The use of telemetry is particularly important, and a number of important studies are in the works. Telemetry allows researchers to easily track fish in real-time, allowing us to understand when and where fish spawn, feed, and take shelter. I don’t know about you, but this sounds awfully useful from an angler’s perspective!
For example, one study used radio telemetry to prove that rainbow trout primarily feed in riffles at night, preferring pools and runs during the day. Another study used these new technologies to show how road culverts and fire can completely change fish movements within a stream.

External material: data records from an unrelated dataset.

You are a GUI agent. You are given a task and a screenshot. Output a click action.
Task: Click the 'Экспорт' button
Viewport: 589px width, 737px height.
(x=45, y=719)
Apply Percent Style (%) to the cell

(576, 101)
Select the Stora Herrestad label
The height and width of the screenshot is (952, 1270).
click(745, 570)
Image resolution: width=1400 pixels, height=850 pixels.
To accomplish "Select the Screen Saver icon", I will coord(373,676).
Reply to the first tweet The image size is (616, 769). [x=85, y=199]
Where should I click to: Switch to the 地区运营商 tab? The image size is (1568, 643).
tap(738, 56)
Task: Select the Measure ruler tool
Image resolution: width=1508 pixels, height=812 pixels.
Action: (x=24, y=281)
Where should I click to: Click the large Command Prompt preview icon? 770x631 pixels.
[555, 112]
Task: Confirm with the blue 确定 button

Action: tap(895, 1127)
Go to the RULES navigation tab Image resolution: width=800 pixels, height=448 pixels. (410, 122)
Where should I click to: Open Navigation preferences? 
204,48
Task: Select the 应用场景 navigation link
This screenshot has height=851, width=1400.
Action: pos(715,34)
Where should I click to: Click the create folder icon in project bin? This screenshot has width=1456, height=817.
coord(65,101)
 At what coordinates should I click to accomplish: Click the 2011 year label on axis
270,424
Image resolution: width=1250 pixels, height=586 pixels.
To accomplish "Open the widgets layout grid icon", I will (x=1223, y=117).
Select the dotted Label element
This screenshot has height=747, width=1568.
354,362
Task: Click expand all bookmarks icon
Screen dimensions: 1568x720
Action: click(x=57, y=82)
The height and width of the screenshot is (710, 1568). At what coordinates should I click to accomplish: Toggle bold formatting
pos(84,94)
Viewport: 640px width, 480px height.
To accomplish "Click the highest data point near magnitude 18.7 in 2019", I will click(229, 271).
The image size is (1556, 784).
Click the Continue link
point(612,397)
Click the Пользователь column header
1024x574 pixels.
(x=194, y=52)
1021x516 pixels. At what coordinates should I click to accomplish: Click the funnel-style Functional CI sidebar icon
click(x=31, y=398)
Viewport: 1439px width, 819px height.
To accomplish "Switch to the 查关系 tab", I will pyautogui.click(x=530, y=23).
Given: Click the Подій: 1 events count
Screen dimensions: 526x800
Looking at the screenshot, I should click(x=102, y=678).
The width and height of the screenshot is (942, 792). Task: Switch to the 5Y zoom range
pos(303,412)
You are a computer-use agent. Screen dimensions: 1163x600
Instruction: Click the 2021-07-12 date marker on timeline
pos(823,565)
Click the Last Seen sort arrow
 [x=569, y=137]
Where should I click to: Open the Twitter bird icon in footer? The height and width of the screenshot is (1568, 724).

I hope you can see how scientific research can help you better understand how fish utilize their environment, what is being done to help conserve fish populations for the future, as well as where anglers fit in to all of this. I really encourage you guys to look up the AFS at www.fisheries.org and see what they’re up to, it’s really very informative! There is so much more that I learned that I didn’t get to include here. It’s not just people running around with nets making guesses, there are sophisticated corporations and government agencies with a lot of skin in this game, all to help schmucks like us catch more fish.
Jack McLaren- aka brookieflyfisher. My heart is somewhere above 10,000 feet, casting for brick-red brookies!
Blog content © Jack McLaren
MileHighMike, CO 9/5/2014 9:40:03 AM
Thanks for sharing.... Good read.
Dangly, CO 9/5/2014 12:55:54 PM
good read, but like many fishery specific societies, AFS has some primary goals that alot of people who enjoy and have a "stewardship" view of the outdoors might strongly disagree with, for example:
"AFS Policy statement #2 :
1. Encourage developement and implementation of methods to control human population growth."
they also lean heavily against private ownership of water containment and water shed property private ownership.
While I envy Montana fisherman the access to rivers and streams that they enjoy, I also recognise the extreme difference in population density between Montana and Colorado. One needs only to see how the general public treats public fissheries here in the metro, to understand why private land owners would not want to allow access to the general public, even if the public stayed below the highwater line ( a line many would ignore)
For a Fishery society to focus on population control speaks to me of an underlying ethos that I find highly objectionable.